Raikkonen não desperdiçou a chance e se manteve na frente até o balançar da bandeira quadriculada. Seguido do Finlandês veio Kubica da BMW Sauber e Kovalainen da McLaren.
A temporada começou bem e disputada, mas não para os brasileiros. Além do abandono de Massa, Nelsinho e Rubinho nem sequer chegaram perto da área de pontuação, e continuam sem nenhum pontinho sequer.

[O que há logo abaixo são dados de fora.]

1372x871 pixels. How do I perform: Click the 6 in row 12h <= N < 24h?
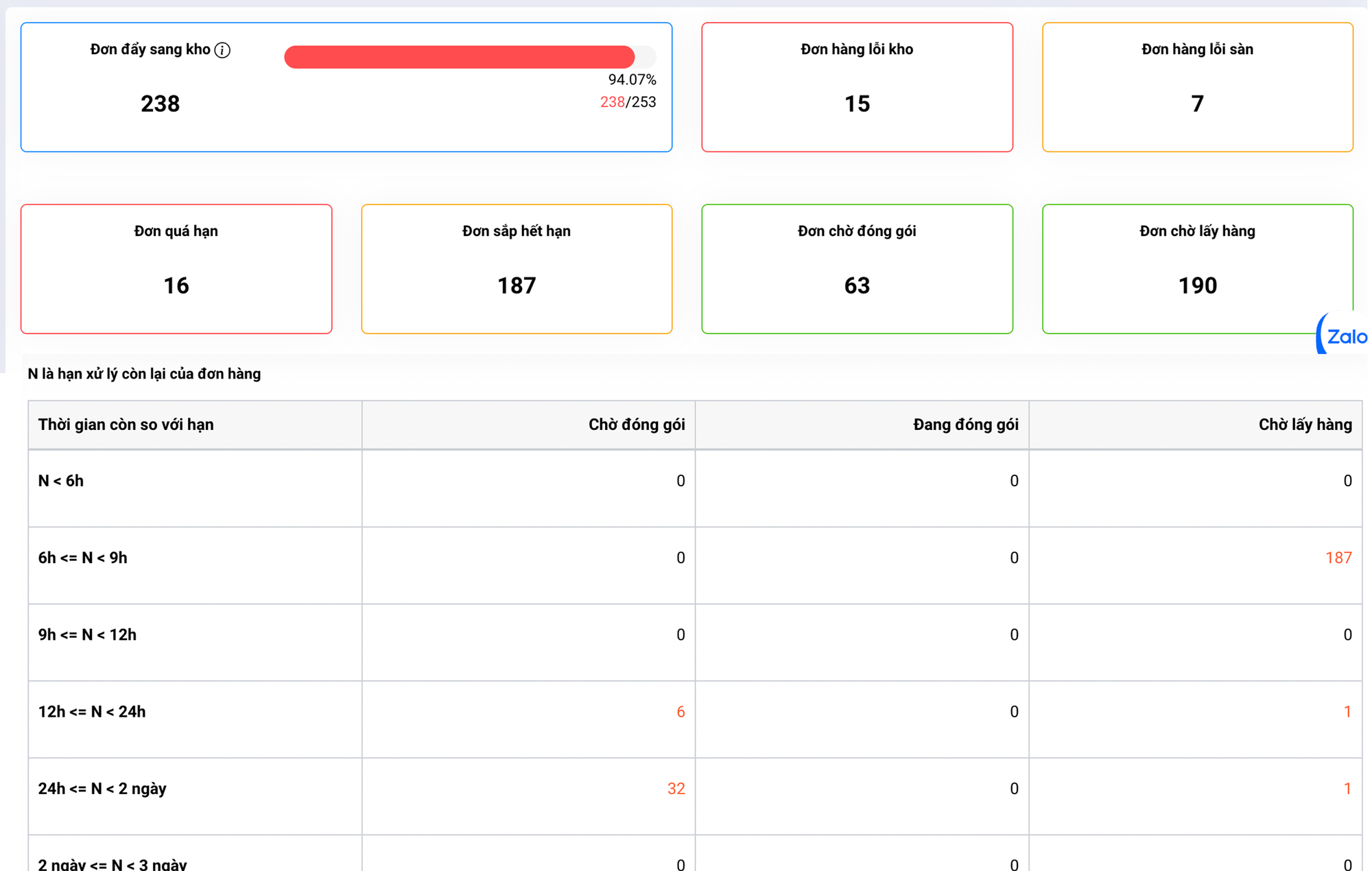[681, 712]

domingo, 16 de março de 2008

GRANDE exemplo

Hoje pela manhã estava assistindo a um dos meus programas preferidos, “Esporte Espetacular”, e fui surpreendida por uma linda matéria, que me fez lembrar a grande admiração que tenho e que todos deveriam ter por Maurren Maggi.
São muitos os atletas admiráveis, incontáveis até, mais dentre todos existe Maurren. Mulher de fibra e coragem, exemplo de força e determinação.
Essa no qual o nome é resultado de uma paixão desmedida do pai por um ídolo, hoje inspira muitos deles quando toma em seus braços uma linda criancinha. E essa inspiração não vem apenas pelos saltos firmes naquela bacia de areia, mas pela vontade de saltar barreiras também na vida.
Quando vi estampado na primeira página de todos os jornais e revistas que Maurren tinha sido condenada por Doping, confesso que cheguei a pensar e ter até certeza, que era o fim da linha. Dois anos afastada das competições era tempo demais, a parte física e principalmente psicológica não a deixariam continuar, pelo menos foi o que achei. Nunca foi tão bom me enganar.
Dois anos mais tarde, lá estava ela, novamente pronta para assumir o lugar de onde nunca deveriam ter tirado-a. Aquela bacia de areia era novamente dela, aquele pódio esperava ansiosamente por seus pulinhos de alegria incontida e seu inseparável amigo de pelúcia Leão. Ela estava de volta. Quem diria.
Pequim te espera Maurren e a medalha de ouro também.